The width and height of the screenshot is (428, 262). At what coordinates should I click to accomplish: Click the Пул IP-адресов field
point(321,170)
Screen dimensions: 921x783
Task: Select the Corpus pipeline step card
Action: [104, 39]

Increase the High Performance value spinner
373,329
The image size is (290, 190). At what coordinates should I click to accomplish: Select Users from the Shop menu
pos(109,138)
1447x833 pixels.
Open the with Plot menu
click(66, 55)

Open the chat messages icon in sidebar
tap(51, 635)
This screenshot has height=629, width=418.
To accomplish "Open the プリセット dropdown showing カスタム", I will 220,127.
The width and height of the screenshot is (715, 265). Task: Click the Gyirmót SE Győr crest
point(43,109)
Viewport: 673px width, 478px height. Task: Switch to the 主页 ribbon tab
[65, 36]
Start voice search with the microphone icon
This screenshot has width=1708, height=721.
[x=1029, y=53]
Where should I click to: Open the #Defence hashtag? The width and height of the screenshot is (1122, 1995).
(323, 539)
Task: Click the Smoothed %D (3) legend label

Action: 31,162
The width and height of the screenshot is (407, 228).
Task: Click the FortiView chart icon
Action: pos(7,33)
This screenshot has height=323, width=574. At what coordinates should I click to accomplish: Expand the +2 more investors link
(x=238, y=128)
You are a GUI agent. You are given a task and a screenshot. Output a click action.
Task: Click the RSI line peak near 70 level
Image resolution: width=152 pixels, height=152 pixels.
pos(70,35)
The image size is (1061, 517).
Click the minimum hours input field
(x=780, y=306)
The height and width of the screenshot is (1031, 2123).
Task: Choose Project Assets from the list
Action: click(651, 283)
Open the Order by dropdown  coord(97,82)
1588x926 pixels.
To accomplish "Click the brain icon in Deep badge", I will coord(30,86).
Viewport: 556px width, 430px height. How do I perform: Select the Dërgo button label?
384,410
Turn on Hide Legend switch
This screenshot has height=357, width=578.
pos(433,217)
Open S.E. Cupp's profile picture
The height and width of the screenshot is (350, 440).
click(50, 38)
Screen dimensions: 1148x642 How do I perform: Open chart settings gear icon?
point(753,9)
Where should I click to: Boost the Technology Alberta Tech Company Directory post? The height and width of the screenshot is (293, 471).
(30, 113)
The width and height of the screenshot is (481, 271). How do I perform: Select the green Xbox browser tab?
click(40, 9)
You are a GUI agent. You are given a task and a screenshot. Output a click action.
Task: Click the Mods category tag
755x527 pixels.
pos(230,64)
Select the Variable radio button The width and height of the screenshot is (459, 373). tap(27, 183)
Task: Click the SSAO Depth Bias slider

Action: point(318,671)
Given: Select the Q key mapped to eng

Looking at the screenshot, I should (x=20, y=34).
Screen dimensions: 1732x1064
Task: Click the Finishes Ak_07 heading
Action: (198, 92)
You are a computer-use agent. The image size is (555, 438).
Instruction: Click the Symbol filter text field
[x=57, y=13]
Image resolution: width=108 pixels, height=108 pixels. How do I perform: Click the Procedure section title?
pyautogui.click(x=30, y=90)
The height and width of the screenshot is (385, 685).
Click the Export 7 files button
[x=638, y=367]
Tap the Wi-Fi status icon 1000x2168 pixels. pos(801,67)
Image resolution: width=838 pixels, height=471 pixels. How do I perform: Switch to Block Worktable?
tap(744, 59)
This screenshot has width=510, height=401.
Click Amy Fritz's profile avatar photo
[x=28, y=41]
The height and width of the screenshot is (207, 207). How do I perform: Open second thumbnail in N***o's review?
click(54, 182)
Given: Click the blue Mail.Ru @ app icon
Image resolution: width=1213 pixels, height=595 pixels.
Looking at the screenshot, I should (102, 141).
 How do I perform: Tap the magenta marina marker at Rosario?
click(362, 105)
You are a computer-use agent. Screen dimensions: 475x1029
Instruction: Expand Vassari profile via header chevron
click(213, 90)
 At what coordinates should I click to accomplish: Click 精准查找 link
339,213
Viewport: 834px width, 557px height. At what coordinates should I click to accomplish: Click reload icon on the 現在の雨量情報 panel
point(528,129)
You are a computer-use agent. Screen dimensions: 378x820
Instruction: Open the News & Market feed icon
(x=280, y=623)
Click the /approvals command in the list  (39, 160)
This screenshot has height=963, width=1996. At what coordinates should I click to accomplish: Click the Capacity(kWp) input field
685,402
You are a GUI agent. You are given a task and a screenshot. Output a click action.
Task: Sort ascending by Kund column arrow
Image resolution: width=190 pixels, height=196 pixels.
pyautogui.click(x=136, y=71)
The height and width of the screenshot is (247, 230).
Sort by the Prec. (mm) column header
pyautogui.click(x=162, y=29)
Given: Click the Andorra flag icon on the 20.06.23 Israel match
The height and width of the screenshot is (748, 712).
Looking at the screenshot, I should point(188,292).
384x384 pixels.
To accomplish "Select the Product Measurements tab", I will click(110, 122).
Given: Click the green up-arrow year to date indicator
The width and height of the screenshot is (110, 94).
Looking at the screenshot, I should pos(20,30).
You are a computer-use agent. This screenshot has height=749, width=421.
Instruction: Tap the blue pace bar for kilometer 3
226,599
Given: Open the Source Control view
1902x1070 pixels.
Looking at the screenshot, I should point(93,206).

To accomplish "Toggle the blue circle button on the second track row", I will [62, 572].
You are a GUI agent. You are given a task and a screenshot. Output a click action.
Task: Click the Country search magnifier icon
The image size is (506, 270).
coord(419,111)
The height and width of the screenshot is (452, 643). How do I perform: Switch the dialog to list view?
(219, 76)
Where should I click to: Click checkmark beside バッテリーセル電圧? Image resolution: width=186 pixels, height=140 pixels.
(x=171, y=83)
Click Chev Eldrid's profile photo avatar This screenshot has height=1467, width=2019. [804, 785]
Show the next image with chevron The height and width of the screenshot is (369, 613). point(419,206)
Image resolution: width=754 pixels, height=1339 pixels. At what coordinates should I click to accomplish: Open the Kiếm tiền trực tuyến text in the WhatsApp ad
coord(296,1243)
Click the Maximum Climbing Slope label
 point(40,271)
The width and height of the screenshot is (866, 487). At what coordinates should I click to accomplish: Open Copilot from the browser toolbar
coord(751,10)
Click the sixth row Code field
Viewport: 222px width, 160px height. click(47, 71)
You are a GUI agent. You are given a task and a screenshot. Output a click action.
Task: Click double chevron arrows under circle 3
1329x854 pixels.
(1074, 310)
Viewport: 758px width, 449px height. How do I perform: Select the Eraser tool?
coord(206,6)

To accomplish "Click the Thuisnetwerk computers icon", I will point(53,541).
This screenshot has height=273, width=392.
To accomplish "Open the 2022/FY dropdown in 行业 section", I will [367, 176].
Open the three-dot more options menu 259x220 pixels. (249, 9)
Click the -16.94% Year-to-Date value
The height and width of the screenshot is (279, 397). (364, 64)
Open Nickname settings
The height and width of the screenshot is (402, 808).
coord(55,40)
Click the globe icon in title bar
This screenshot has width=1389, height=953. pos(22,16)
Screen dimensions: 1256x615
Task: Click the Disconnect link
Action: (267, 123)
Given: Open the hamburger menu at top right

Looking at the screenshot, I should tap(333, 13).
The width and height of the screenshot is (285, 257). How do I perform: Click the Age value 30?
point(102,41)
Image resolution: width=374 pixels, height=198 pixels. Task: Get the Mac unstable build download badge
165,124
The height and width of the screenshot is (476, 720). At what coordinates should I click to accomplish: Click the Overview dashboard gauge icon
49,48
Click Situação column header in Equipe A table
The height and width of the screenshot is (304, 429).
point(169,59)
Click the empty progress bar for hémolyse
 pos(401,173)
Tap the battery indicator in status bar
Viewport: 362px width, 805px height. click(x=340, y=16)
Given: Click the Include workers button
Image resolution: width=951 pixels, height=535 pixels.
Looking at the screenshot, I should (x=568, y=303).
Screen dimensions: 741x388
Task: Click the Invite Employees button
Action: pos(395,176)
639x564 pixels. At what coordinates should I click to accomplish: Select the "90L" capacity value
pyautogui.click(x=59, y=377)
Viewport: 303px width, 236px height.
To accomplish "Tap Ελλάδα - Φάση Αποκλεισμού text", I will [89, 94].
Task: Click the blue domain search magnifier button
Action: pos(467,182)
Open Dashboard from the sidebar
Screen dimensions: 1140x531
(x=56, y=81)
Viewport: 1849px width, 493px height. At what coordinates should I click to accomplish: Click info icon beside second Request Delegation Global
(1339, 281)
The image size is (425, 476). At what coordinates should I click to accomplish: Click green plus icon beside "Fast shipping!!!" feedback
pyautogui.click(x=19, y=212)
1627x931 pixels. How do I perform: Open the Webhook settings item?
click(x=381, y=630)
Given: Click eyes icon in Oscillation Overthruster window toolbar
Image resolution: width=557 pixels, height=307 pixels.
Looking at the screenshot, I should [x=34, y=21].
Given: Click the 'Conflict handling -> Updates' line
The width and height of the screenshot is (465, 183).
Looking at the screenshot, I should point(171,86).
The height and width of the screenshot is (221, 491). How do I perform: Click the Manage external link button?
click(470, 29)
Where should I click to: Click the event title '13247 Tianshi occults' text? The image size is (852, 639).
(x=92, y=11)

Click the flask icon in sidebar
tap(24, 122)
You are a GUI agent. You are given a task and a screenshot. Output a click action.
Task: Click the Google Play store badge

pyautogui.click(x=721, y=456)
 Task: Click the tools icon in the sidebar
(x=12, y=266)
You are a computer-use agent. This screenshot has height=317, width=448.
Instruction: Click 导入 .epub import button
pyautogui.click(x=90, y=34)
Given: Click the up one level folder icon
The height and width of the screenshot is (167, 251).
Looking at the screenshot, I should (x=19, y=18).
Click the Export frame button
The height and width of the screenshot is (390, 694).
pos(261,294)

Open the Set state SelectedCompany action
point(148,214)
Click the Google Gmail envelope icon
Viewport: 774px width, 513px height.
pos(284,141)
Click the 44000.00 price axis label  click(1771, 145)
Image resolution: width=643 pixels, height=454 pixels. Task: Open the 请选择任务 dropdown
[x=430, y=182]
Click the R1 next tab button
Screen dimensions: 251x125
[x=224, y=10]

Work to do
Find every line in the material above that contains the word "menu" and copy each of those lines.

Answer below
The image size is (290, 190). At what coordinates should I click to accomplish: Select Users from the Shop menu
Open the with Plot menu
Open the three-dot more options menu 259x220 pixels. (249, 9)
Given: Open the hamburger menu at top right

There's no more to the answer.